Taiwan’s former president Tsai ing-wen surprised observers of international affairs during her keynote address in late November at the prestigious Halifax International Security Forum. She urged the United States to prioritize military assistance to Ukraine before shifting Washington’s focus to Taiwan. “They [the Americans] should do whatever they can to help the Ukrainians. We [Taiwan] still have time.”
It was an odd statement on multiple levels. Tsai’s Democratic Progressive Party had consistently given high priority to both arms purchases and de facto security commitments from the United States. That certainly was true during her own administration, especially as Beijing increased both the number and scope of its military exercises in waters near Taiwan throughout her second term. Given the surge in tensions across the Strait, it must have seemed especially peculiar for a DPP leader to choose this moment to advocate de-prioritizing Washington’s security commitment to her own homeland.

***

• _What this task involves_: Please list every country named in the passage on Tsai Ing-wen's Halifax speech. The lines that follow this passage are separate material.

• _Recorded information_:
***

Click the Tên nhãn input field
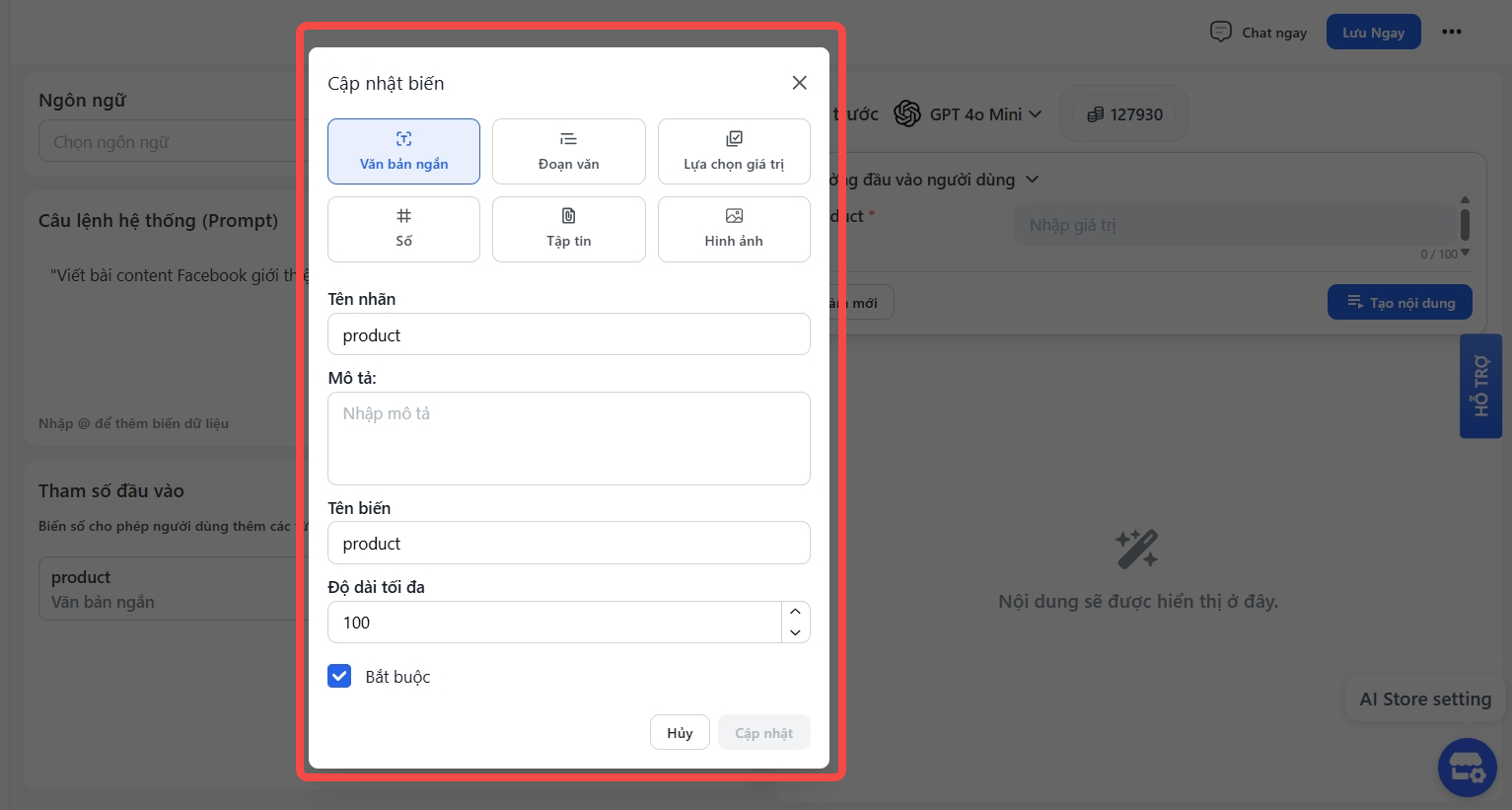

***

• _Result for this exercise_: Taiwan, the United States, Ukraine